Multiple profiles

Post Reply
roberto_george
Posts: 13
Joined: Fri Jun 08, 2001 1:54 pm

Multiple profiles

Post by roberto_george »

1. I have a number of links that I want to index and everyone of this links has some options for crawling .. there is any way to set this options for crawler without using multiple profiles and without using the administration interface ? I mean .. I have all this options into an external MySQL database (along with the urls that I want to be crawled) and I wish to manual start the crawler with the options that I got from MySQL db.
Yes ... I know you administration script is very well done but I want to give access for my users only to change the options associated with the url(s) that they own and keep your admin interface away from them.

2. It is true that running a walk over a site will increase the number of hits used ? I'm not sure if in the previous version using gw this thing happened or not?

3. The vhttp server is included only with a full texis license or can be purchased separate.

4. how do I set (in the administration interface) the (default) options for the default profile ?

5. In the case that am I using multiple profiles how can I run a query against some of them (or all of them)?

Sorry for that many questions :)
Thank you.
User avatar
mark
Site Admin
Posts: 5519
Joined: Tue Apr 25, 2000 6:56 pm

Multiple profiles

Post by mark »

1. To index a bunch of sites each with different options into the same database you'll pretty much have to use the Webinator 2.5 program gw that is included with webinator 4.
The dowalk script could be modified to do what you want, but it would be a non-trivial process.

2. Each page view on the admin interface will count as a license hit.
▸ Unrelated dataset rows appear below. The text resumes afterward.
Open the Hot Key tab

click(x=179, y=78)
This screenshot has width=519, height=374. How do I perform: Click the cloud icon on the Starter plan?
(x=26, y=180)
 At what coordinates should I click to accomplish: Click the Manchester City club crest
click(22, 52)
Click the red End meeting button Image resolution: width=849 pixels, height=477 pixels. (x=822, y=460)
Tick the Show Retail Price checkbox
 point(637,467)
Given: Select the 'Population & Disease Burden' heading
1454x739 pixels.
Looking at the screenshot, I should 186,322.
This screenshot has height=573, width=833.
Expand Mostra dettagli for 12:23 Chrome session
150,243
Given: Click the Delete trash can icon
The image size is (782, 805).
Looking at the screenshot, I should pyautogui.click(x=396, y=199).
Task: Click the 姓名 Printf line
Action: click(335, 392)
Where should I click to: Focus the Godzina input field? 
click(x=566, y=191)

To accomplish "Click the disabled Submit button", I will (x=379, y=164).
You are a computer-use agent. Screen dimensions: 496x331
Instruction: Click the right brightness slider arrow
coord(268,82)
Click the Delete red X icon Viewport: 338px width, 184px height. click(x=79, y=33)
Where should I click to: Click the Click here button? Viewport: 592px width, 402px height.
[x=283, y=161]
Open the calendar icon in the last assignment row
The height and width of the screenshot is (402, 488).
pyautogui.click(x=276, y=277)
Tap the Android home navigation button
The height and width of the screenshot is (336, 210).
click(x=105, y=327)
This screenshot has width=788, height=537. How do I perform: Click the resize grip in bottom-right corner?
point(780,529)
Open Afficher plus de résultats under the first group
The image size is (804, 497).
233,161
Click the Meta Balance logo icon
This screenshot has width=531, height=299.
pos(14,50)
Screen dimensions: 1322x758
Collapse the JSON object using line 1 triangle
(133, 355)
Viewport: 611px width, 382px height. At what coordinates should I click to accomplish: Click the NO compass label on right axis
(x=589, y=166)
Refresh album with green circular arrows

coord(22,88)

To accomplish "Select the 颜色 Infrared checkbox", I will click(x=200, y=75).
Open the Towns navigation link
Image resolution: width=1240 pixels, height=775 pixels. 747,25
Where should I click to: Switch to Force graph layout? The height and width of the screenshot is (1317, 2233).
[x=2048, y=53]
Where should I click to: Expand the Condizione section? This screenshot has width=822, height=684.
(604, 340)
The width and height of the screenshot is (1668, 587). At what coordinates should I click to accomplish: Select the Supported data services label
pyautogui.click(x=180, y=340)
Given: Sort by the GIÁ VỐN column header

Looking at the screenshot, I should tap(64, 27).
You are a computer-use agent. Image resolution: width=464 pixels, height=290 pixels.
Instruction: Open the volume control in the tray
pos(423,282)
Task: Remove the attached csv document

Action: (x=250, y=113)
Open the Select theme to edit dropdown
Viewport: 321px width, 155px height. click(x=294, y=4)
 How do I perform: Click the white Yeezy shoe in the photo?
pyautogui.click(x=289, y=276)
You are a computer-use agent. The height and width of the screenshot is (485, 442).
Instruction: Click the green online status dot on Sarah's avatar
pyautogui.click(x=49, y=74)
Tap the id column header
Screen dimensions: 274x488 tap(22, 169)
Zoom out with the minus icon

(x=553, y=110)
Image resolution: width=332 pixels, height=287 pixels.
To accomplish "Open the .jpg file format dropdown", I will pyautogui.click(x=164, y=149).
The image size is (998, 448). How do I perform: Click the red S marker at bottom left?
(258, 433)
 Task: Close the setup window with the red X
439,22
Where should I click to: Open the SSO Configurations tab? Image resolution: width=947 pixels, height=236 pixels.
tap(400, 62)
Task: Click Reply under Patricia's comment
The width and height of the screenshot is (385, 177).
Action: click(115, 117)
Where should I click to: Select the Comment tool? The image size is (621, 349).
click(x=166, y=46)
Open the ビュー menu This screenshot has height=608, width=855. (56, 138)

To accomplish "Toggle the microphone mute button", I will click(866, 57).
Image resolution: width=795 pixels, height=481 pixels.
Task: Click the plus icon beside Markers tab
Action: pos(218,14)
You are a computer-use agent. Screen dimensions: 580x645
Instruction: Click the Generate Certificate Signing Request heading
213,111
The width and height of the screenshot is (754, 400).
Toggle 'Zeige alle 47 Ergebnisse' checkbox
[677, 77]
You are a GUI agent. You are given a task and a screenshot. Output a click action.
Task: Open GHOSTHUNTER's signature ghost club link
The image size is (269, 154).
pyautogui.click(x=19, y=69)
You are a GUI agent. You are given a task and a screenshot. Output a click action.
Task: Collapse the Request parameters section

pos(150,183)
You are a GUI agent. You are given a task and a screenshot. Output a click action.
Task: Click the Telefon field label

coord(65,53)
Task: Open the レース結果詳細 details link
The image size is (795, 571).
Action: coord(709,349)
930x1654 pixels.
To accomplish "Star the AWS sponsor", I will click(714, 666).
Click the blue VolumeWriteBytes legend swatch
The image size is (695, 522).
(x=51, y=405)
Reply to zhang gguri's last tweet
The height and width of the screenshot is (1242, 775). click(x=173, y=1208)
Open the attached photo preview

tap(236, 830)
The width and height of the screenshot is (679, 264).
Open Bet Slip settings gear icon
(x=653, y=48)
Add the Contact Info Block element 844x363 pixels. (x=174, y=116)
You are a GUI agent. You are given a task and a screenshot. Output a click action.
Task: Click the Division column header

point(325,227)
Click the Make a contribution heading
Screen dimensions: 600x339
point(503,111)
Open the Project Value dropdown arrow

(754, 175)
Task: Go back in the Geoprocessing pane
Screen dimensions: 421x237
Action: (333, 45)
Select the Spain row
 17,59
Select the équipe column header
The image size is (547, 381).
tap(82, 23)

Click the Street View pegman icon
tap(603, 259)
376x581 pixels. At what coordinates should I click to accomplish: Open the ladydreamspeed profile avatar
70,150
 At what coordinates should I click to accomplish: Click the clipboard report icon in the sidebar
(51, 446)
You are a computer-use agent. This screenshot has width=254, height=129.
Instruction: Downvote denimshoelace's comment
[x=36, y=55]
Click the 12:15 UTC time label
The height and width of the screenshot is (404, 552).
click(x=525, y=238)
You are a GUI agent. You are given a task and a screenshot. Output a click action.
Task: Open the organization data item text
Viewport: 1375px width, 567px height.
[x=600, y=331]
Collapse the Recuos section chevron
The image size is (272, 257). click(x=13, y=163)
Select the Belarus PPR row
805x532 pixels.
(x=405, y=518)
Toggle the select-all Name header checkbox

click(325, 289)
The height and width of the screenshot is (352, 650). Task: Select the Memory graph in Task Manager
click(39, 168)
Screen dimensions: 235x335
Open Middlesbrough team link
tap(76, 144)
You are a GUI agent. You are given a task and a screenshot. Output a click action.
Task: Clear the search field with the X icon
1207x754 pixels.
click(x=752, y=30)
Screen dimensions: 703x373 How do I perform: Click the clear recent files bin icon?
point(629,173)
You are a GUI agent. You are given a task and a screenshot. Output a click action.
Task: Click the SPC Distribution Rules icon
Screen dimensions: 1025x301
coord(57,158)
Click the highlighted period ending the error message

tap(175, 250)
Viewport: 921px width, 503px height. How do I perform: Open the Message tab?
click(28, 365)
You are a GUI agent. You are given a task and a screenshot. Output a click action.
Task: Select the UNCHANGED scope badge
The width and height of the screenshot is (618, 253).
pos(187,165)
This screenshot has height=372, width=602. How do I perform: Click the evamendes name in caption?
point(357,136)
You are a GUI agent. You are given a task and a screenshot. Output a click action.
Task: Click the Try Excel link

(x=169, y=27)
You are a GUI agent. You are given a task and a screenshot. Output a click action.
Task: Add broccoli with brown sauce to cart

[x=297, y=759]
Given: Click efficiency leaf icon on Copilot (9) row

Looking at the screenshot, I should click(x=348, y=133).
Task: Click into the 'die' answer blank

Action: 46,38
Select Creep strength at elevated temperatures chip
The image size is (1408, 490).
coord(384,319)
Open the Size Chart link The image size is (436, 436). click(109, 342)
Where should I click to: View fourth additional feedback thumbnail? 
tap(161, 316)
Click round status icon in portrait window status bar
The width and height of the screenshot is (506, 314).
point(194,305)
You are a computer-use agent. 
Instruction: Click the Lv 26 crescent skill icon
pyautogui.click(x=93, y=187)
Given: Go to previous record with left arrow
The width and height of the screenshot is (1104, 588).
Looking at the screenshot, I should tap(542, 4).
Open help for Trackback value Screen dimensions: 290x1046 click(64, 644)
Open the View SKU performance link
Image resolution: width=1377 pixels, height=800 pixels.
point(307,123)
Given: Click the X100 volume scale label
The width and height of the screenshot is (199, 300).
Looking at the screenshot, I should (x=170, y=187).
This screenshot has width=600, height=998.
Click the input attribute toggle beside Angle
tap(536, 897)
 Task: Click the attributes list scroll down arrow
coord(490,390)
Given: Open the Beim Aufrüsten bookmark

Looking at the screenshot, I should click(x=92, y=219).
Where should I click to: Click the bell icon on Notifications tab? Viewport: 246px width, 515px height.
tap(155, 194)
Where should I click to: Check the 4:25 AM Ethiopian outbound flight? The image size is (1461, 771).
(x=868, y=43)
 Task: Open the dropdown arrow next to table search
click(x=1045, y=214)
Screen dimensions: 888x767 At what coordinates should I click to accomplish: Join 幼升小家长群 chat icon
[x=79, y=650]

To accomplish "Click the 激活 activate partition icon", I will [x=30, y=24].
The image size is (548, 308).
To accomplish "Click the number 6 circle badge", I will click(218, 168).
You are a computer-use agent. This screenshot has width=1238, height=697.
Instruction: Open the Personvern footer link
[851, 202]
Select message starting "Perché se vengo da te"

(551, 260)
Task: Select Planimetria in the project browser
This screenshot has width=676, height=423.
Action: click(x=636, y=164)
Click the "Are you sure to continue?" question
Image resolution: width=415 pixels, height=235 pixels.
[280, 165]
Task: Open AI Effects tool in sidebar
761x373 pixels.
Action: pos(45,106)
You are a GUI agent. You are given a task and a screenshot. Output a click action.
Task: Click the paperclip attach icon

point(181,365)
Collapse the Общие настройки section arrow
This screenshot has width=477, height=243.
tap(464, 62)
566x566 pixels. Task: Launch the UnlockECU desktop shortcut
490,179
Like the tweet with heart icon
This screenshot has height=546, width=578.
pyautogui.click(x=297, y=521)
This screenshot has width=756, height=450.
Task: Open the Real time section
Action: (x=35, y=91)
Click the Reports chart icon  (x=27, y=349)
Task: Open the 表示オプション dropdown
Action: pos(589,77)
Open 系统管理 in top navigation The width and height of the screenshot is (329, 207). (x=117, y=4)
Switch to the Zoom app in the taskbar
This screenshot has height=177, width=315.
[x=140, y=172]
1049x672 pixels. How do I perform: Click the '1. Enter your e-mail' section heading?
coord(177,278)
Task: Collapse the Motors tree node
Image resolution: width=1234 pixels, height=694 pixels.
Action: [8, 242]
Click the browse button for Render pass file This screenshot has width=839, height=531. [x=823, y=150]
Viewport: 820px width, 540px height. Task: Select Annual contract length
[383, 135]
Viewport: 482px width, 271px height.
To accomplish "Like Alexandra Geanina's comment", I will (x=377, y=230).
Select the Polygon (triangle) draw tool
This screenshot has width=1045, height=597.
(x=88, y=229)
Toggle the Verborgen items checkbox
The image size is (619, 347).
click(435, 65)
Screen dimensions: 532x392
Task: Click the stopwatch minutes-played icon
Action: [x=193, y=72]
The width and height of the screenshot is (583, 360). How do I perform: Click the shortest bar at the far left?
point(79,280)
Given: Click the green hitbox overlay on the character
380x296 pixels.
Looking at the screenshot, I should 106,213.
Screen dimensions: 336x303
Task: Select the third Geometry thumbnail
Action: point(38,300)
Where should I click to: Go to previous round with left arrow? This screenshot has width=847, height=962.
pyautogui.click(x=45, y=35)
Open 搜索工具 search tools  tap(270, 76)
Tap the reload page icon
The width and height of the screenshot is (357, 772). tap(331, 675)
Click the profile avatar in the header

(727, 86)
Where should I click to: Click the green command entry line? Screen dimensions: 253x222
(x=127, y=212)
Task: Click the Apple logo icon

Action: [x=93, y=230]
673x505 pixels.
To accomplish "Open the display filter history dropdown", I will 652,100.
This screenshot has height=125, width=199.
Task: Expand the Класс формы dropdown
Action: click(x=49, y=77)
That's not generally a problem unless you have a long running walk and leave the walk status screen up the whole time auto-refreshing every 10 seconds.

3. vhttpd is only available with full Texis on unix(non-windows) platforms.

4. the dowalk script contains all of the defaults. more commonly you would just make a profile to use as a template with your desired defaults, then when creating a new profile make it a copy of your template profile instead of '- defaults -".

5. In the search script you can switch databases between queries:
<db=firstdb>
<dothesearch>
<db=seconddb>
<dothesearch>
you would have to write the function "dothesearch" by extracting the search <sql> loop from the existing "search" function.
Or you could do a meta search on it. See http://www.thunderstone.com/texis/site/demos/meta/ for a generic example of metasearching.
roberto_george
Posts: 13
Joined: Fri Jun 08, 2001 1:54 pm

Multiple profiles

Post by roberto_george »

1. Webinator 2.5 program gw will be suported in the next release ? If not, can you be more specific about doing the same thing but using dowalk script ? I wish to know how dowalk script transfer the options to the spider in Webinator version 4.
roberto_george
Posts: 13
Joined: Fri Jun 08, 2001 1:54 pm

Multiple profiles

Post by roberto_george »

2. Yes .. I know that every page view in the admin interface is counted as a license hit but after I realize that I made a test closing all admin interfaces that were opened and i gave one "texis -license" command and another one after some time (30-60 seconds) and I see the numbers of license hits incremented. I did this test more than one time and I'm sure that nobody is using this server for search or other kind of use that will use hits (it's a development server). The only activity that was on this server was the spidering process.
roberto_george
Posts: 13
Joined: Fri Jun 08, 2001 1:54 pm

Multiple profiles

Post by roberto_george »

5. ok .. but in this case the result set will contain the records from both databases but ordered based on a ranking that go across both databases ? As far as I know the ranking is based on the curent result set that was generated by the current SQL query.

what I want is to show the results as comming from a single query against a single db not as successive queries against multiple databases as in your "meta search" example.

Thank you
User avatar
mark
Site Admin
Posts: 5519
Joined: Tue Apr 25, 2000 6:56 pm

Multiple profiles

Post by mark »

gw will be around for a while now. and we'll be improving the command line drivability of dowalk. dowalk does not transfer anything to gw. dowalk IS the version 4 walker (spider).

dowalk launches a new instance to handle each distinct site while walking. So if you're using enterprise, extra domains, or base urls from multiple sites it will cause a license hit for each one.

In either case, self query or meta search, you would have to collect the answers from all of the databases, then <sort> them based on rank. For you application it's probably better to keep them all in one database and walk with gw instead of dowalk.
Post Reply